Records from a dataset
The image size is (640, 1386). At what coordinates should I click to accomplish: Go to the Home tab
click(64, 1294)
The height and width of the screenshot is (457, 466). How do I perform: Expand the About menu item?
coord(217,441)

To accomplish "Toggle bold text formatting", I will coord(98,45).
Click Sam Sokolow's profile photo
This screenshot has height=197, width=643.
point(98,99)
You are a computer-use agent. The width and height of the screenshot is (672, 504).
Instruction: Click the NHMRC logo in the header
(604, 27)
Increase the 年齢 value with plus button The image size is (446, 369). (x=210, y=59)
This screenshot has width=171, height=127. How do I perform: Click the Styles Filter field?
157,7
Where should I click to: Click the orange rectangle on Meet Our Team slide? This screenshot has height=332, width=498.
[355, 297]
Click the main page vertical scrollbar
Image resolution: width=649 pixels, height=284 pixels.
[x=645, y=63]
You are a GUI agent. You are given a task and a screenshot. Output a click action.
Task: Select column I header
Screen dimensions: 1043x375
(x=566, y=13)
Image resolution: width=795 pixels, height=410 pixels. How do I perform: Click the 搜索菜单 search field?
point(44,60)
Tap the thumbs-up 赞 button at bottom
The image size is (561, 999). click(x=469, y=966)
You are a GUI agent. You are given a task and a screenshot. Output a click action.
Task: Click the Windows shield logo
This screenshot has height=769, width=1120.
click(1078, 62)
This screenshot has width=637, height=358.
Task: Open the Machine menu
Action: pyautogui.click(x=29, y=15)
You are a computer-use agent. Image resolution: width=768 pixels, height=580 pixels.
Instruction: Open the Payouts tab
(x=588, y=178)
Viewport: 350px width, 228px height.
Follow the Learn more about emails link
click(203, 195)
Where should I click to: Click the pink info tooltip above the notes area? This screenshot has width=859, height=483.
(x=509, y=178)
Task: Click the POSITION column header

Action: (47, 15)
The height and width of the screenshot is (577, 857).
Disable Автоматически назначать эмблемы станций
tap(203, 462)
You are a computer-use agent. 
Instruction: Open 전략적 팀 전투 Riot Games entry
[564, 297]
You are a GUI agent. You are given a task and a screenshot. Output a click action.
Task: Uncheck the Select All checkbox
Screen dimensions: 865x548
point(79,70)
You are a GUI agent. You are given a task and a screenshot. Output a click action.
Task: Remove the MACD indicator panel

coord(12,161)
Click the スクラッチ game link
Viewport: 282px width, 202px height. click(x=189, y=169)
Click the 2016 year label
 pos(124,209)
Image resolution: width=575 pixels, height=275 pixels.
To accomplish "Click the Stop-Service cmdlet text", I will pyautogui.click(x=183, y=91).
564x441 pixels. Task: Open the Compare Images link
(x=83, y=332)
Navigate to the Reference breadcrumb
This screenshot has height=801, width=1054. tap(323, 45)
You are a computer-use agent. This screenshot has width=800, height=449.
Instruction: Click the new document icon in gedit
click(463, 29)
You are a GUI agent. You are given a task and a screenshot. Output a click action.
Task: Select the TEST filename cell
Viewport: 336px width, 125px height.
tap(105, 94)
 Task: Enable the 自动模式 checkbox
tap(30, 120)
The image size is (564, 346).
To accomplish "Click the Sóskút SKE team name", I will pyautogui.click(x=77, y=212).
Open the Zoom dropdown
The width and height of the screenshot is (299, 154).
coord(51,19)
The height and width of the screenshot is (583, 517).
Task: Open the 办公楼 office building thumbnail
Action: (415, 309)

WORK INSTRUCTIONS ->
Give back exactly the lines above starting at the line where "Viewport: 350px width, 228px height." appears and ending at the line where "The height and width of the screenshot is (577, 857)." appears, both included, with no other lines.

SOLVED PROBLEM ->
Viewport: 350px width, 228px height.
Follow the Learn more about emails link
click(203, 195)
Where should I click to: Click the pink info tooltip above the notes area? This screenshot has width=859, height=483.
(x=509, y=178)
Task: Click the POSITION column header

Action: (47, 15)
The height and width of the screenshot is (577, 857).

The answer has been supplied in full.